Djamaludin mengatakan ahli itu merupakan ahli hukum pidana. Dia menyebutkan ahli meringankan untuk SYL itu adalah Prof Agus Surono.
“Ahli pidana, Prof Agus Surono, dari Universitas Pancasila Jakarta,” ujarnya.
Sebelumnya, SYL juga telah menghadirkan dua saksi meringankan dalam persidangan. Dua saksi meringankan yang dihadirkan SYL itu adalah eks honorer Dirjen Hortikultura Kementerian Pertanian (Kementan) Rafly Fauzi dan staf ahli gubernur sub bidang hukum Pemprov Sulawesi Selatan (Sulsel) Abdul Malik Faisal.

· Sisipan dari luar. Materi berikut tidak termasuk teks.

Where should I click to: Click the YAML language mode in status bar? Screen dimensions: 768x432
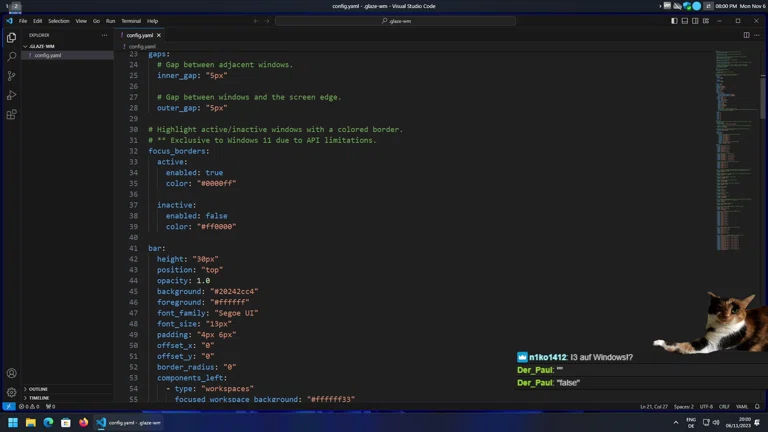point(742,407)
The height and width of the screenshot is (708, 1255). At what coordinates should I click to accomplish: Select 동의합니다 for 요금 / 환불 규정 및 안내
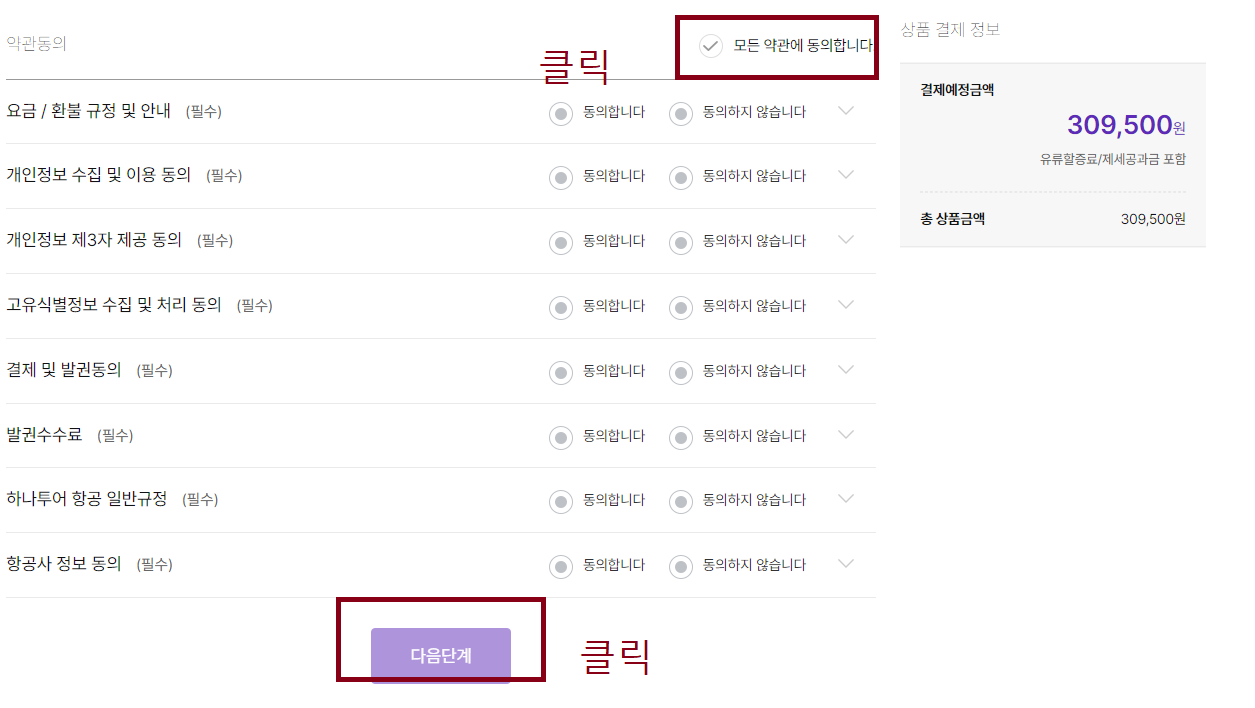click(x=561, y=112)
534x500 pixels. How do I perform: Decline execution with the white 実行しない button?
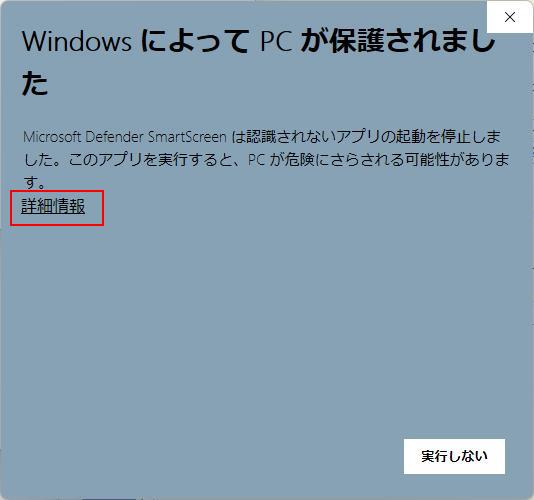(x=454, y=456)
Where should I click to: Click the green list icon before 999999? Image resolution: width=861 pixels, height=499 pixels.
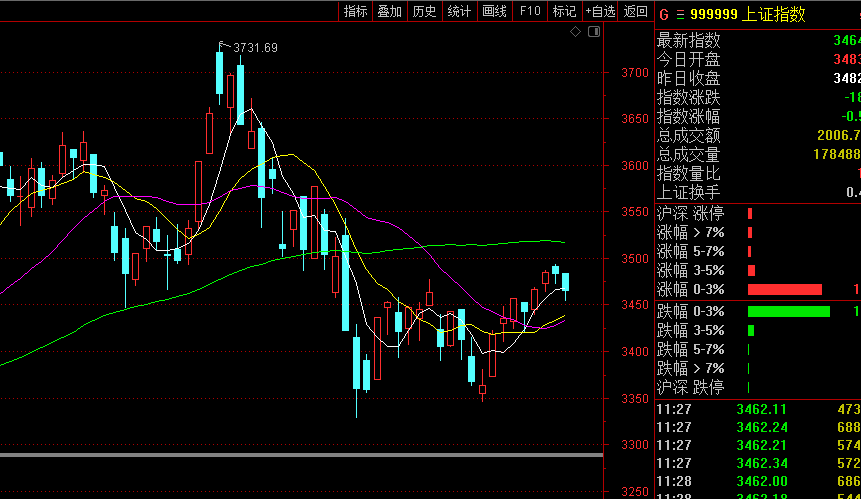click(x=680, y=14)
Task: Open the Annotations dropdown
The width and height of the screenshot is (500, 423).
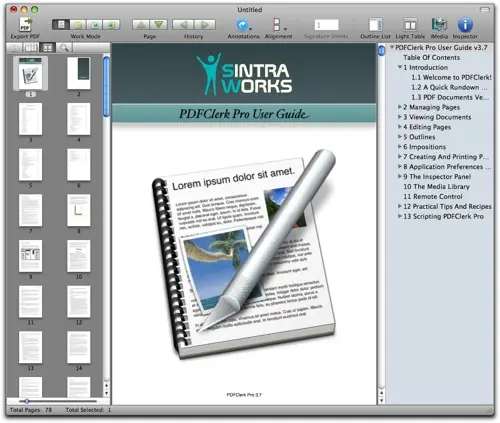Action: (244, 25)
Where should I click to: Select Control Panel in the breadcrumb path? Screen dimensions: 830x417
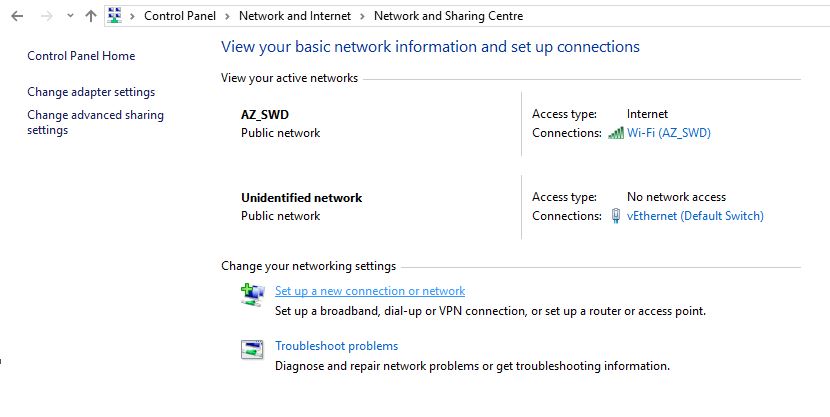tap(180, 16)
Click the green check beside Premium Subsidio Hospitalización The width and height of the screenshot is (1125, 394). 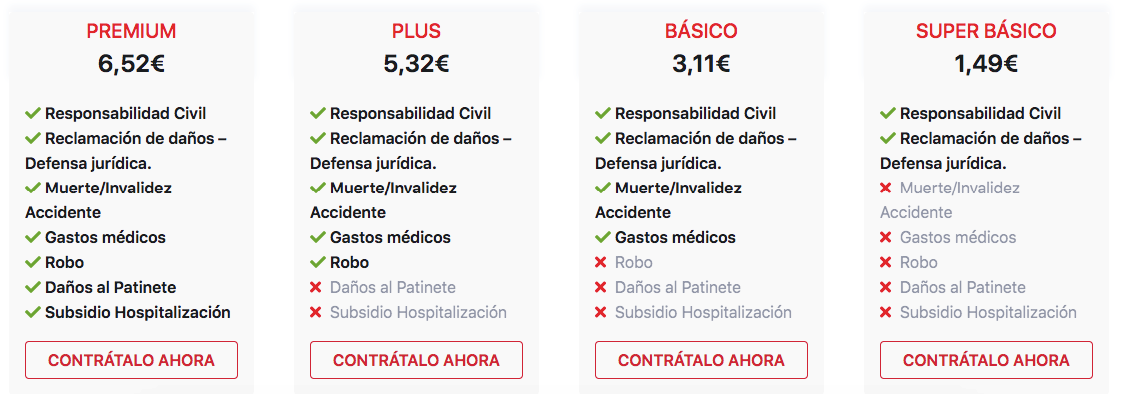pos(32,313)
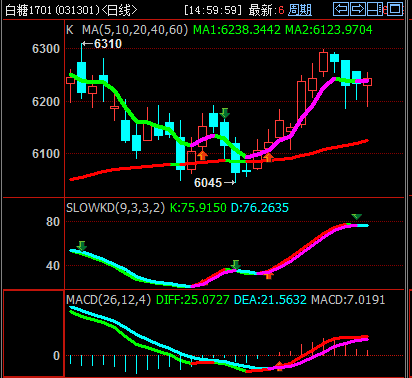Click the 6310 high price marker
This screenshot has width=412, height=378.
pyautogui.click(x=102, y=44)
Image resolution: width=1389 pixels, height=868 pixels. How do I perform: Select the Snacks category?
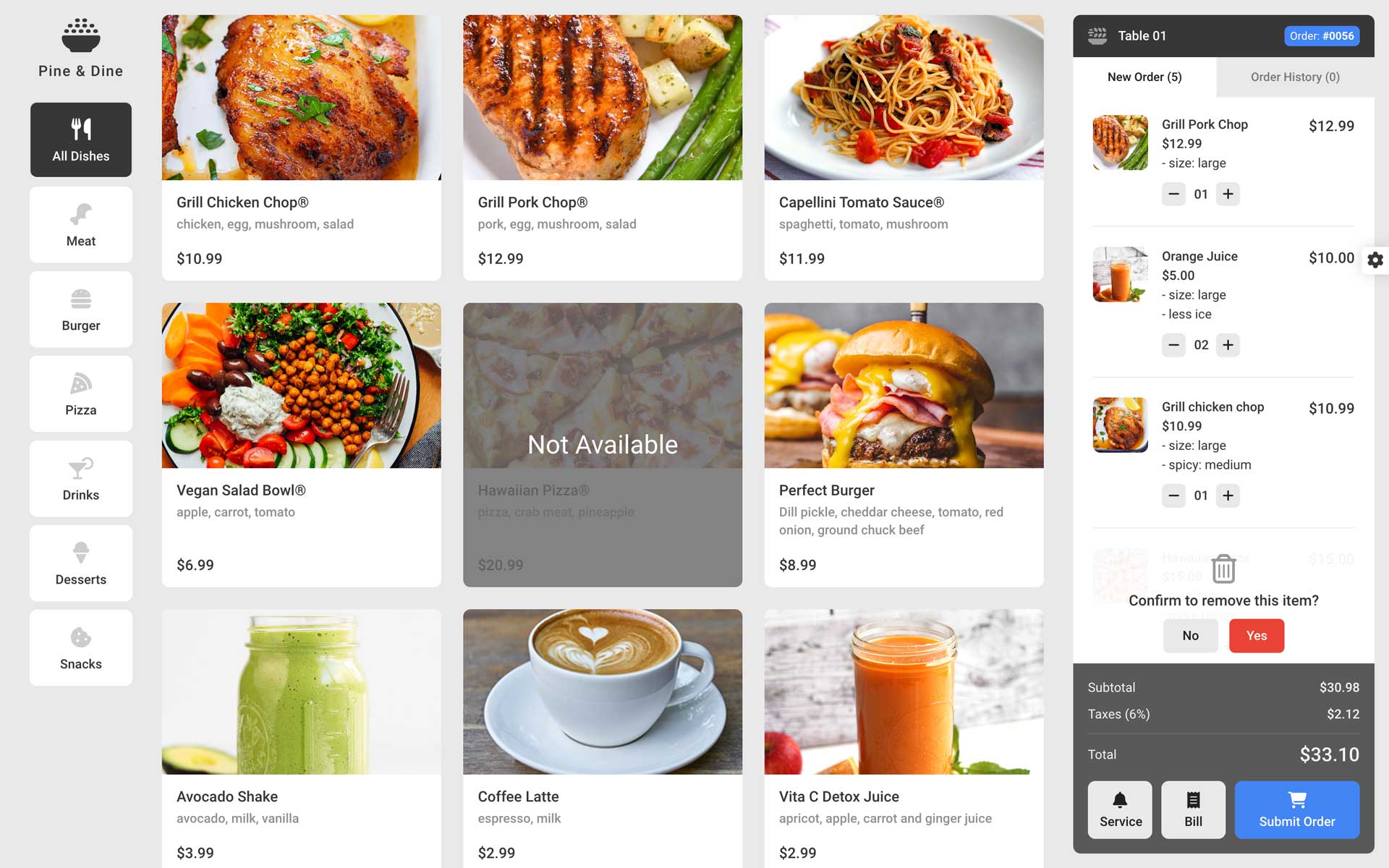pyautogui.click(x=80, y=647)
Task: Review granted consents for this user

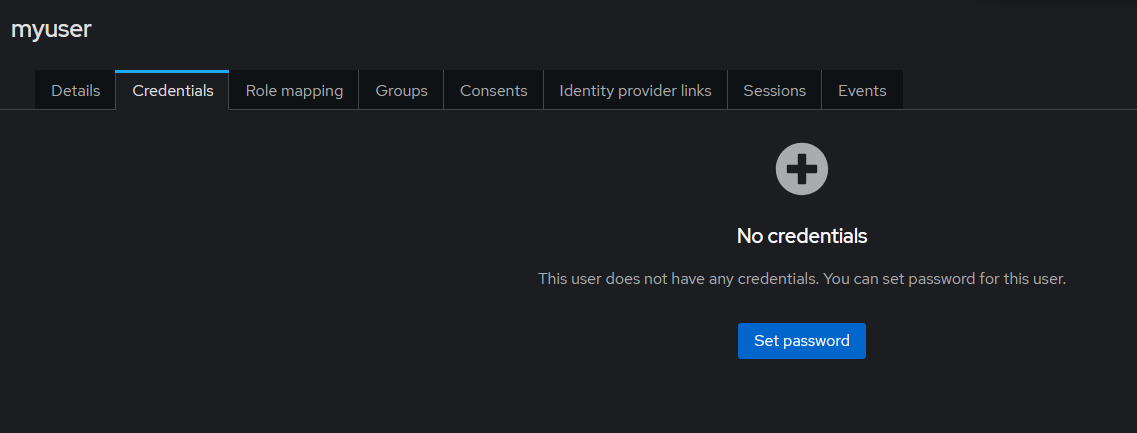Action: click(x=493, y=90)
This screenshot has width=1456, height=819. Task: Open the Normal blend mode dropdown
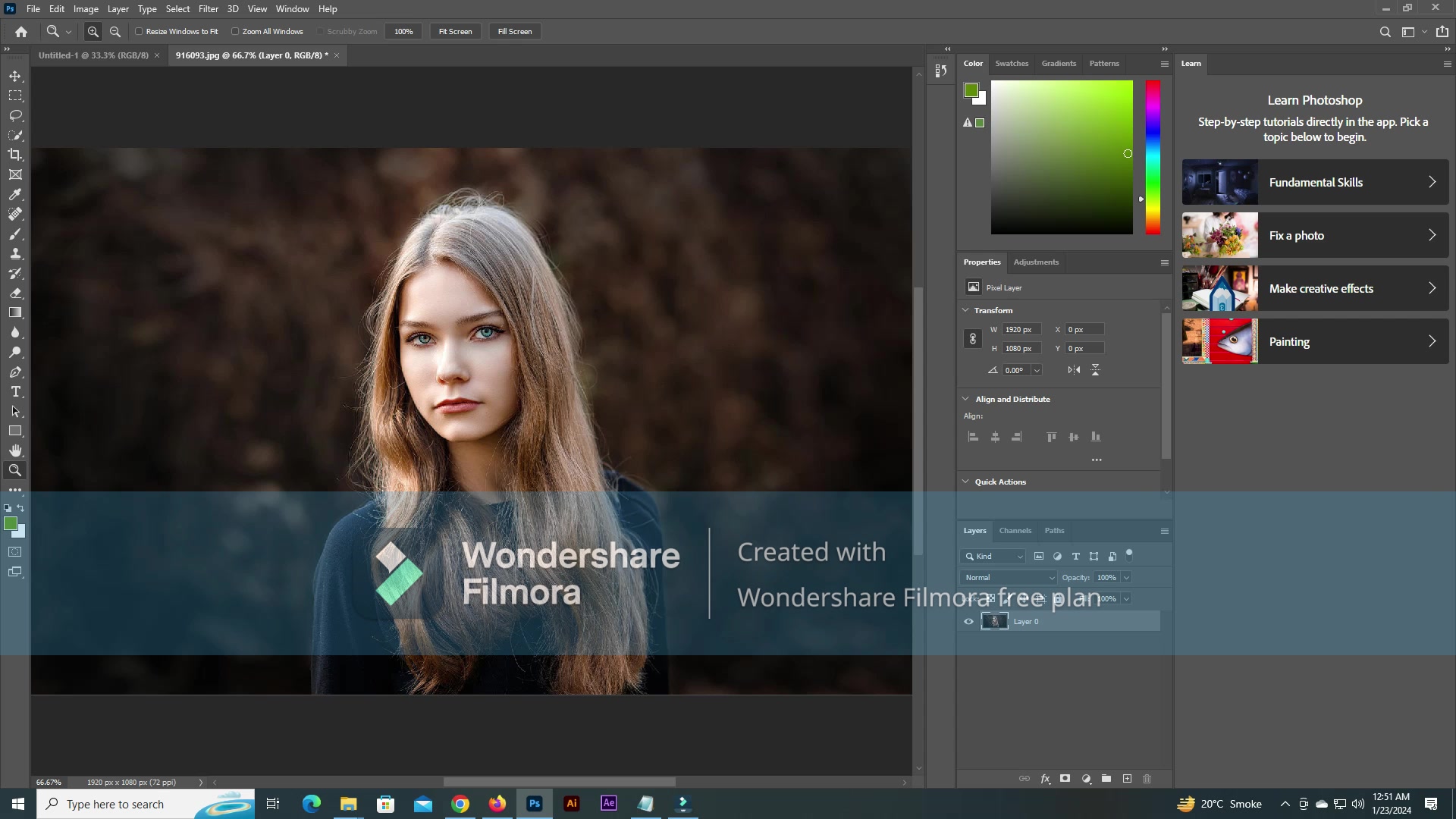1009,578
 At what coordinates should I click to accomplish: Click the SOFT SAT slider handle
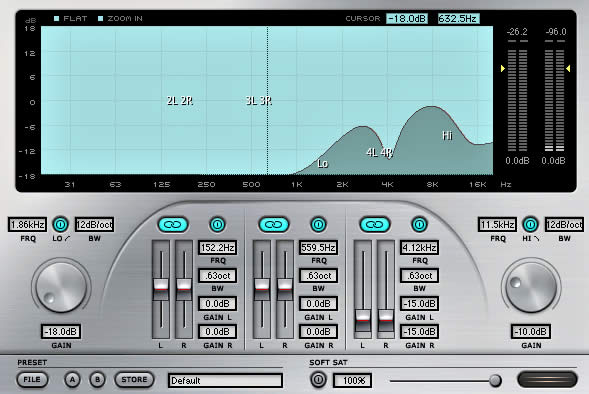click(x=495, y=380)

SYL didakwa menerima gratifikasi dan memeras anak buah yang totalnya mencapai Rp 44,5 miliar. SYL didakwa melakukan perbuatan itu bersama Kasdi dan Hatta. Namun, ketiganya diadili dalam berkas terpisah.
Uang itu diterima SYL selama menjabat sebagai Menteri Pertanian pada 2020-2023. Jaksa mengatakan SYL memerintahkan staf khususnya, Imam, Kasdi, M Hatta dan ajudannya, Panji, untuk mengumpulkan uang ‘patungan’ ke para pejabat Eselon I di Kementan. Uang itu digunakan untuk kepentingan pribadi SYL.
Atas hal tersebut, SYL dkk didakwa jaksa KPK melanggar Pasal 12 huruf e atau huruf f atau Pasal 12B juncto Pasal 18 Undang-Undang Pemberantasan Tindak Pidana Korupsi juncto Pasal 55 ayat 1 ke-1 KUHP juncto Pasal 64 ayat 1 KUHP.
Dalam proses persidangan, para saksi yang dihadirkan mengaku diminta mengumpulkan uang hingga miliaran rupiah untuk berbagai keperluan SYL. Para saksi mengaku diminta mengeluarkan uang Kementan ataupun uang pribadi untuk skincare anak dan cucu SYL, perjalanan ke Brasil dan AS, umroh, renovasi kamar anak, membelikan mobil anak, bayar cicilan mobil, membayar pesta ultah cucu, membeli sound system hingga membeli makanan secara online.
Para saksi yang dihadirkan mengaku mereka kerap dihubungi Kasdi, Hatta ataupun Panji untuk segera memenuhi keperluan SYL. Mereka juga mengaku mendapat ancaman pencopotan dari jabatan jika tak memenuhi permintaan SYL.